# Learning Objectives

- [ ] 3.3.6 *Understand how NoSQL database management system addresses the shortcomings of relational database management system (SQL). 
- [ ] 3.3.7 *Explain the applications of SQL and NoSQL. 
- [ ] 3.3.8 *Use a programming language to work with both SQL and NoSQL databases. 

# References

1. Leadbetter, C., Blackford, R., & Piper, T. (2012). Cambridge international AS and A level computing coursebook.

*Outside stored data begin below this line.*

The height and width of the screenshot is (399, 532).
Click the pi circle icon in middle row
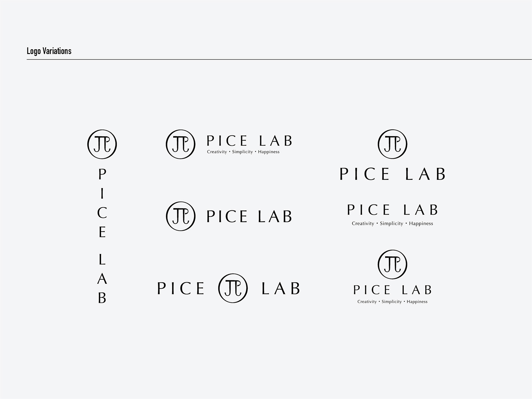(x=180, y=216)
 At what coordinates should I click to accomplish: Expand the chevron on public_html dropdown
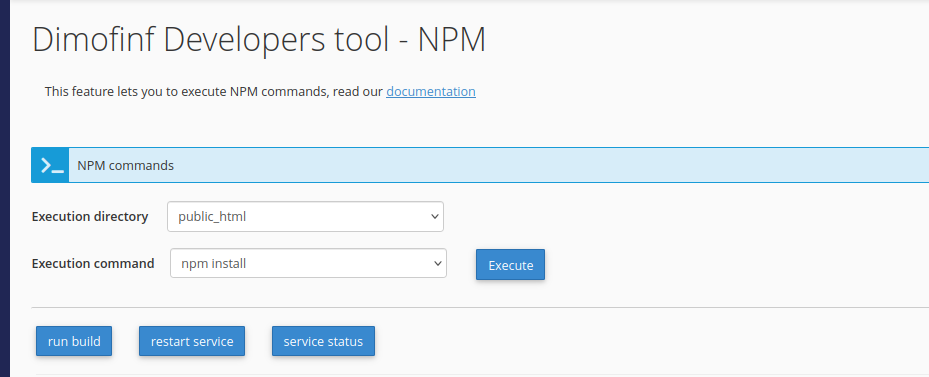(x=434, y=216)
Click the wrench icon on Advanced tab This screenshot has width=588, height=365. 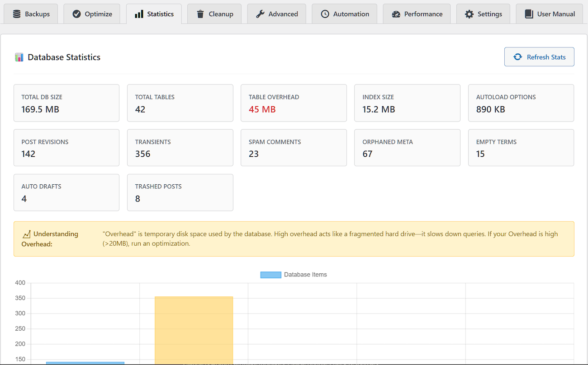coord(260,14)
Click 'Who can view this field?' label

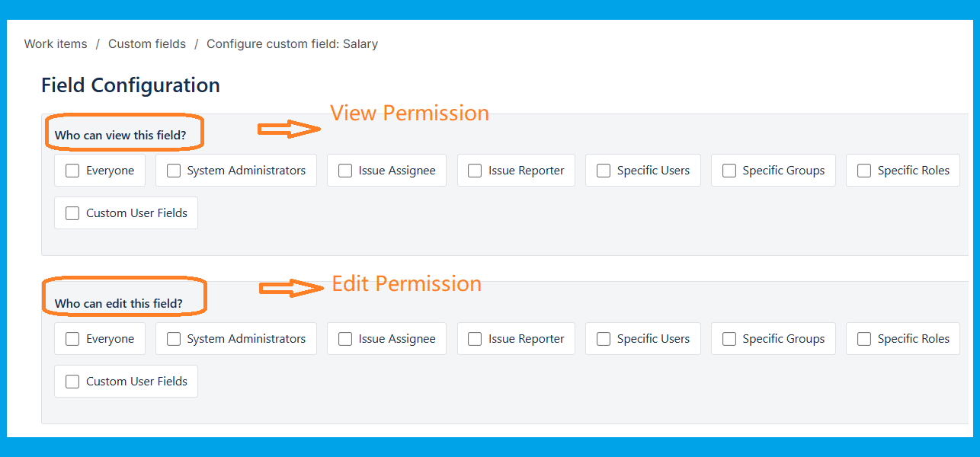click(x=120, y=136)
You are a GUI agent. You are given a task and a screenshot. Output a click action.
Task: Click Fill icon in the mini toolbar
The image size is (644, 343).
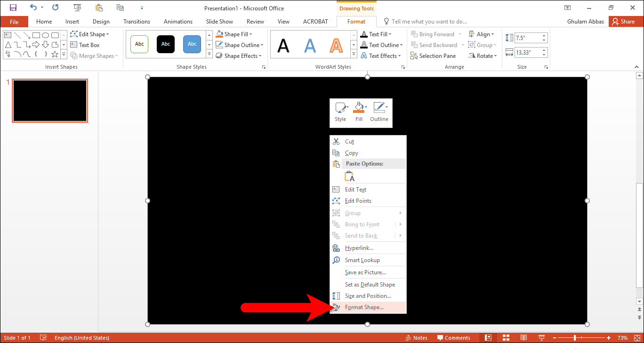pyautogui.click(x=359, y=112)
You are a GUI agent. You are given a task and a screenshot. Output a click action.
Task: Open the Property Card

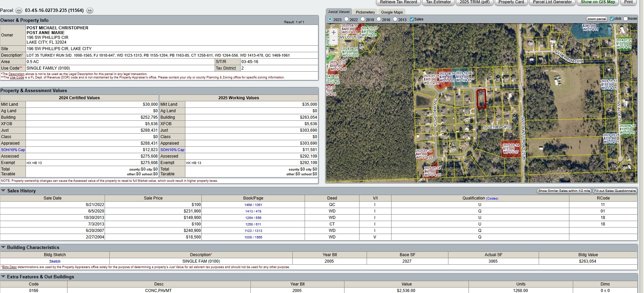[x=511, y=2]
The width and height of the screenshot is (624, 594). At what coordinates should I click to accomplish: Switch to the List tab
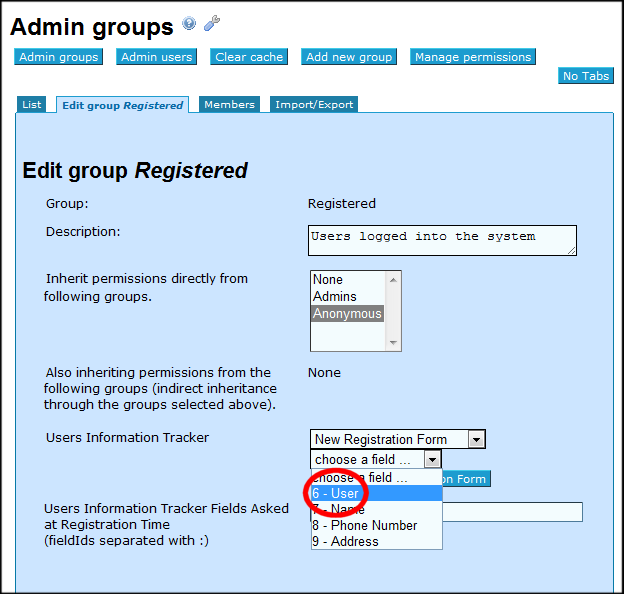pos(32,105)
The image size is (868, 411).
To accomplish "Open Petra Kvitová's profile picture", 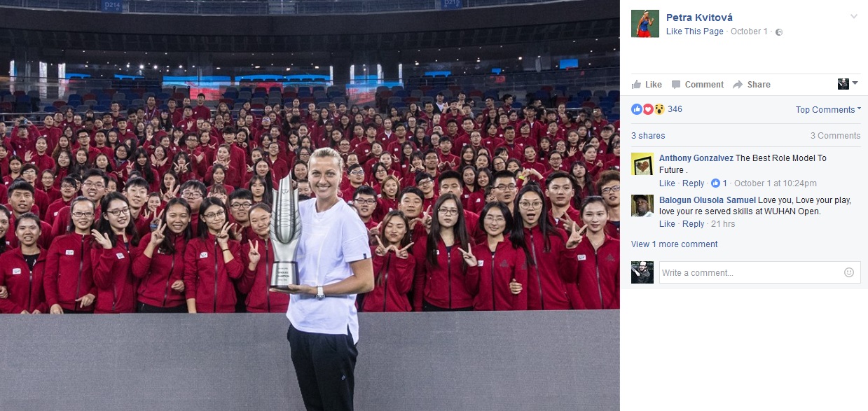I will click(x=645, y=23).
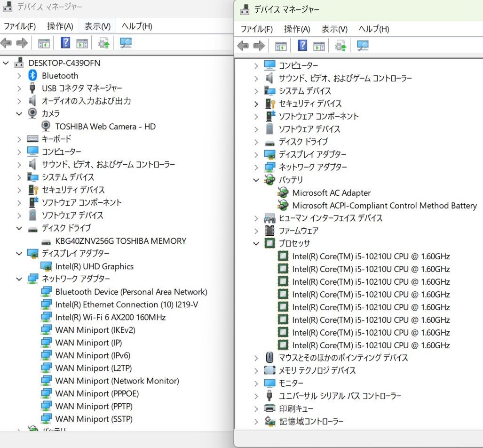The image size is (483, 448).
Task: Click the mouse icon beside マウスとそのほかのポインティング デバイス
Action: (269, 358)
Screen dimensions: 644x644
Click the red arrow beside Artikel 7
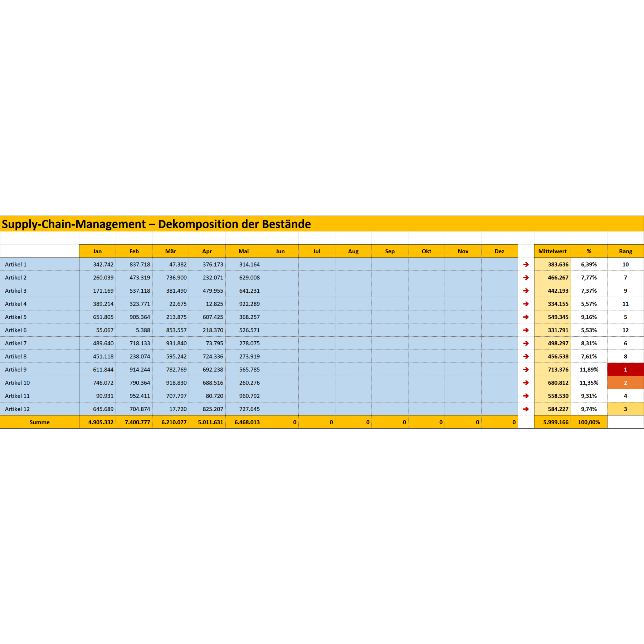click(526, 343)
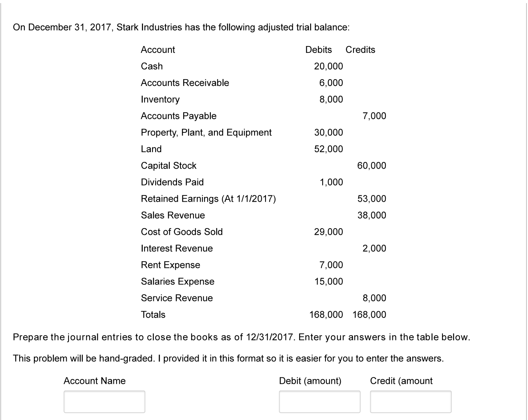Image resolution: width=528 pixels, height=420 pixels.
Task: Click the Capital Stock credit value 60,000
Action: tap(372, 165)
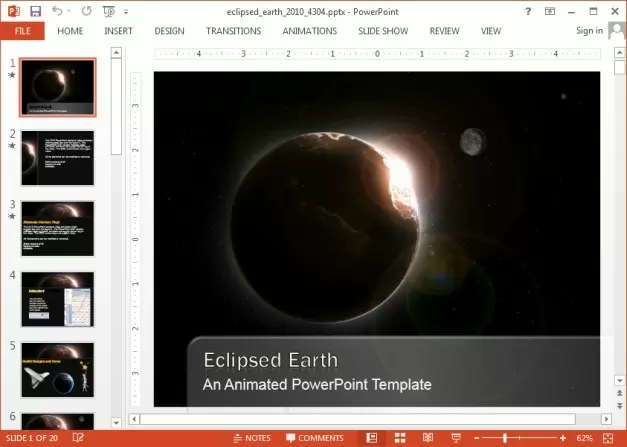This screenshot has height=447, width=627.
Task: Switch to Reading View icon
Action: 428,438
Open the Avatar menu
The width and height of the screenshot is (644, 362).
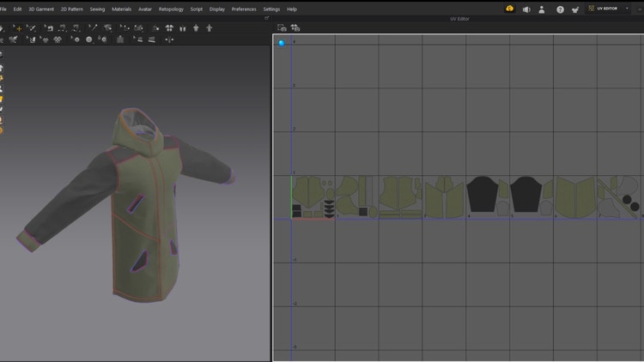pyautogui.click(x=144, y=9)
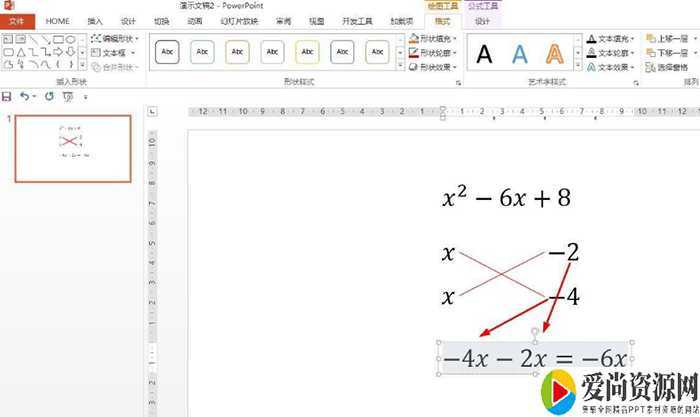Apply the first 'Abc' shape style preset
Viewport: 700px width, 417px height.
pyautogui.click(x=167, y=51)

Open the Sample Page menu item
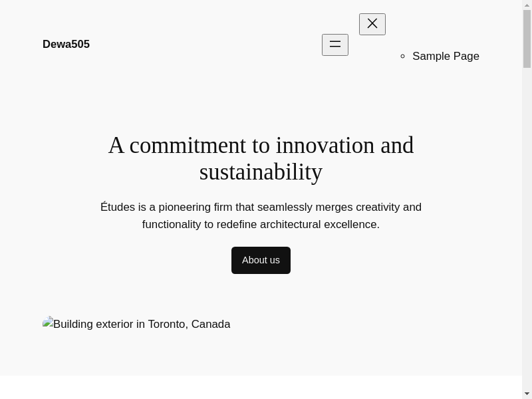pyautogui.click(x=446, y=57)
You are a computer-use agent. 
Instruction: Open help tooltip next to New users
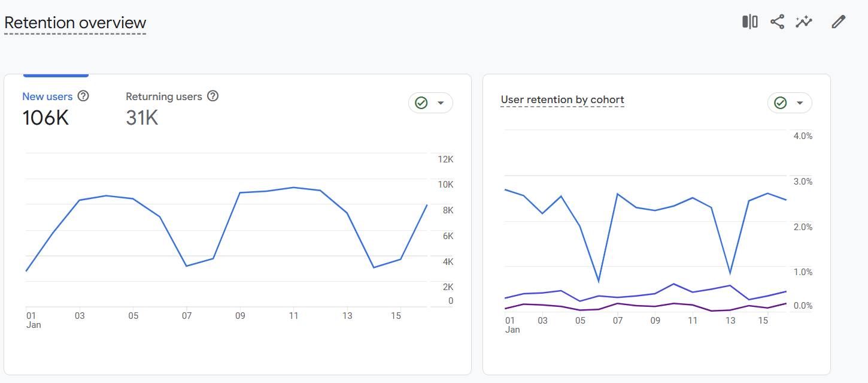pos(83,96)
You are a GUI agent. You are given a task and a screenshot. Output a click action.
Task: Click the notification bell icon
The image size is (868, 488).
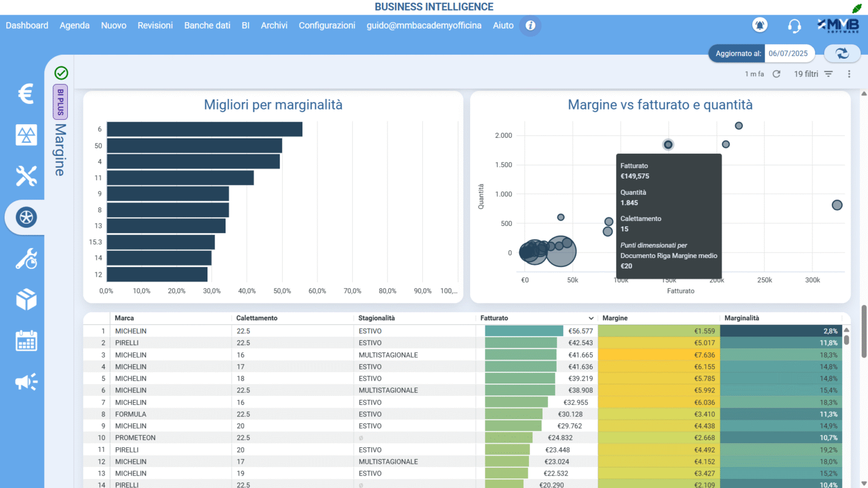(x=760, y=25)
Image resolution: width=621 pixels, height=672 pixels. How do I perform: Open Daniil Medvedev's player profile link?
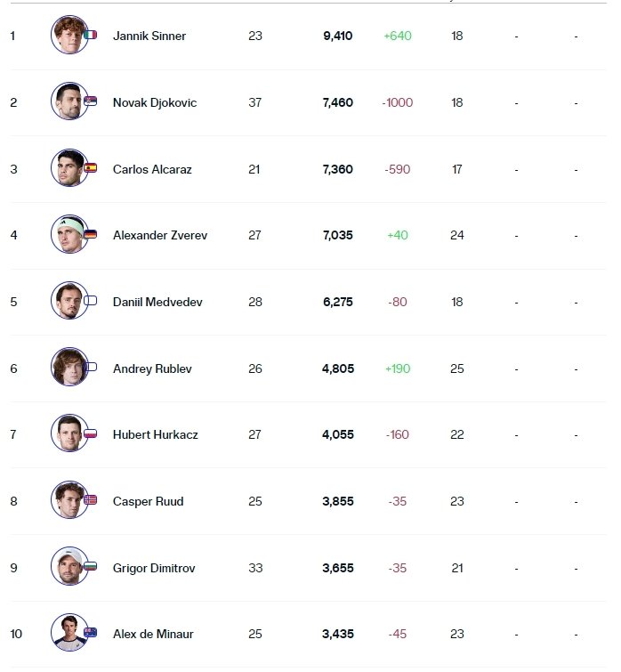pyautogui.click(x=157, y=302)
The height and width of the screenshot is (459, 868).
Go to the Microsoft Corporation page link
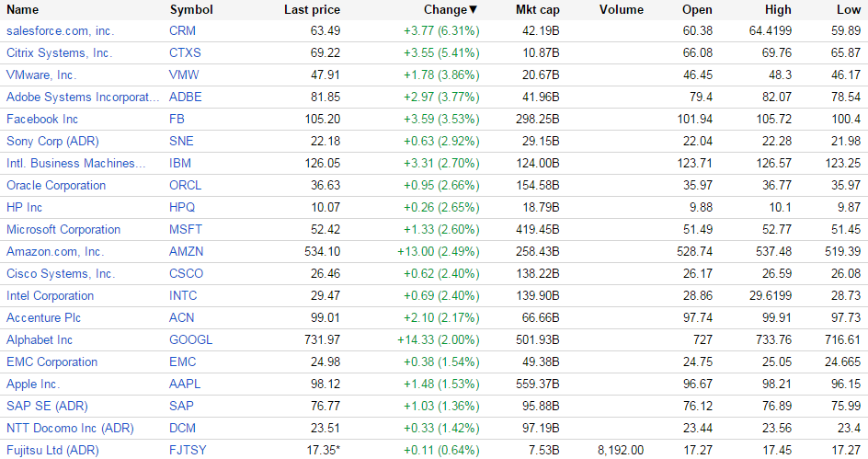coord(63,229)
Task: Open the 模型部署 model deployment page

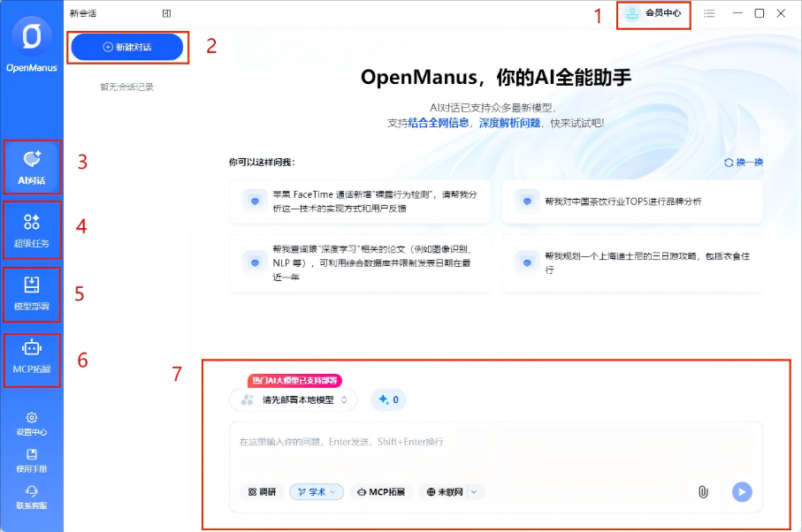Action: tap(32, 294)
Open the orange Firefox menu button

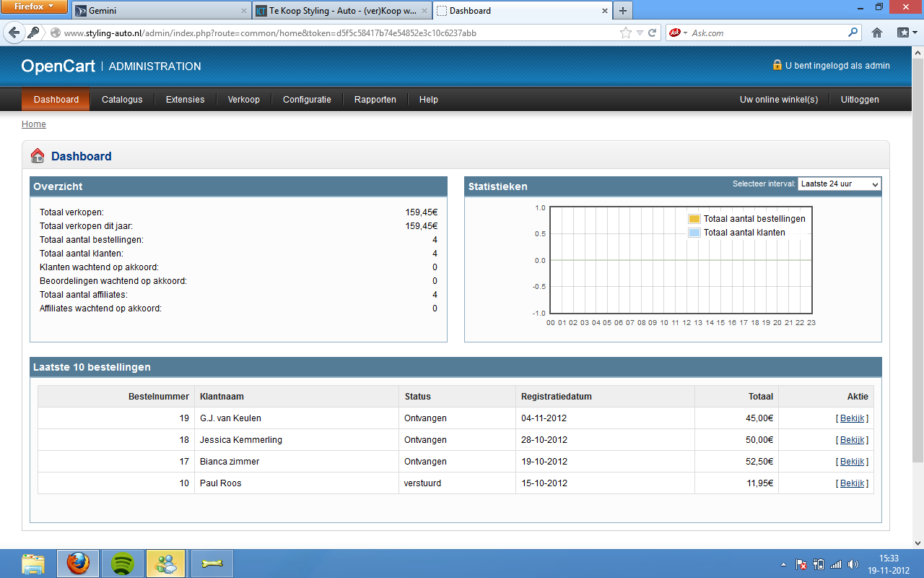(x=34, y=7)
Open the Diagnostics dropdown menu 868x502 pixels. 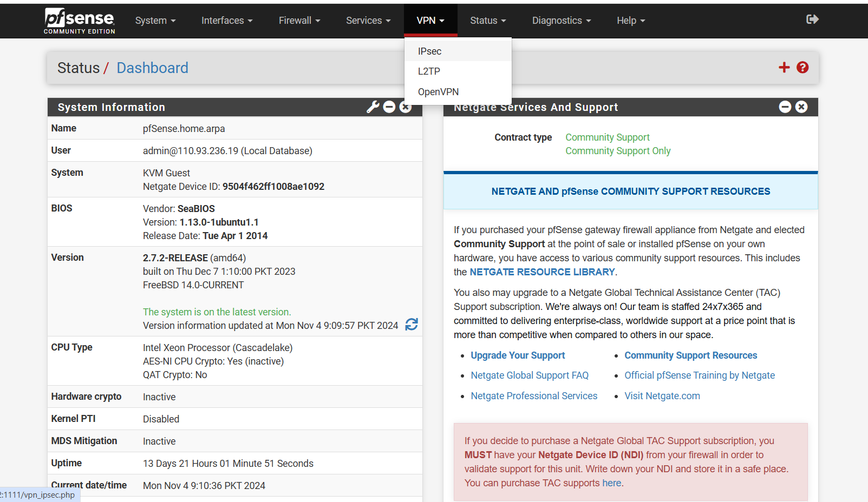point(561,21)
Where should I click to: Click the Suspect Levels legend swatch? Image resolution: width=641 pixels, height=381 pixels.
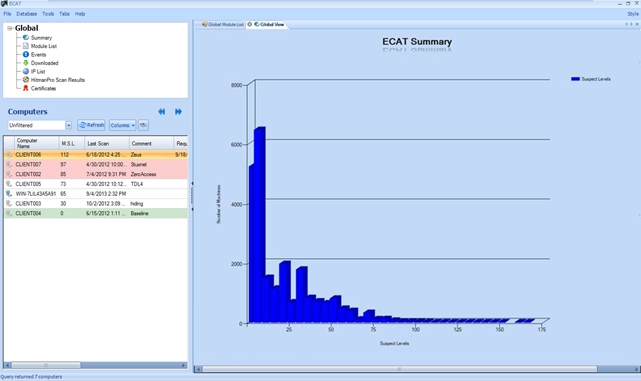(x=575, y=79)
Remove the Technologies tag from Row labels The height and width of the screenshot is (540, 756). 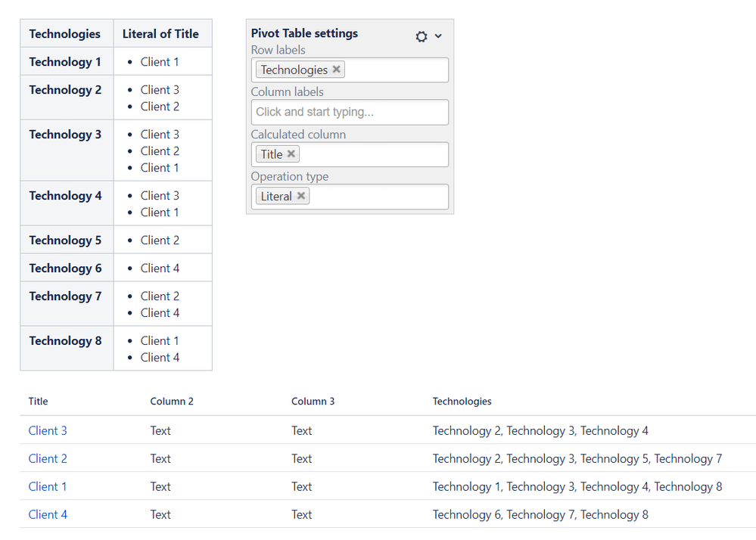click(337, 70)
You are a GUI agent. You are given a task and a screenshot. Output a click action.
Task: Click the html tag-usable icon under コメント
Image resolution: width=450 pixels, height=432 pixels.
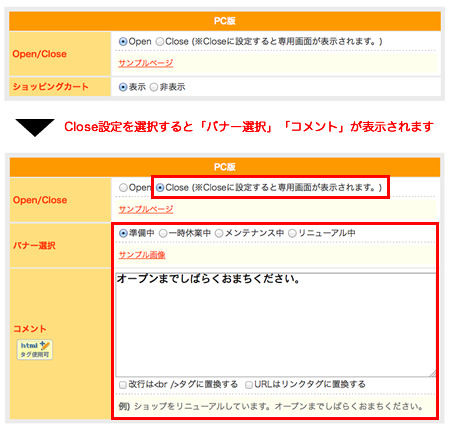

Cambridge: Cambridge University Press.
2. https://www.mongodb.com/compare/mongodb-dynamodb


Recall that a **database** is a collection of related data where all records have the same structure or  collection of data stored in an organised or logical manner.

# 13.1 NoSQL databases
Relational databases (commonly referred as SQL databases) work well with structured data since each table's **schema** (the precise description of the data to be stored and the relationships between them) is always clearly defined. However, with the 
increasing number of ways to gather and generate data, we often need to deal with unstructured data. 

For example, a convenience store that frequently refreshes the services it provides may sell both mobile phones as well as groceries. To run the store, information about both mobile phones (e.g., model names and prices) and groceries (e.g prices and descriptions) need to be stored. In the future, the store may also start selling mobile phone subscription plans as well. Storing all this data in the same relational database may not be easy. In this case, non-relational databases, also referred to as NoSQL databases, can offera better choice.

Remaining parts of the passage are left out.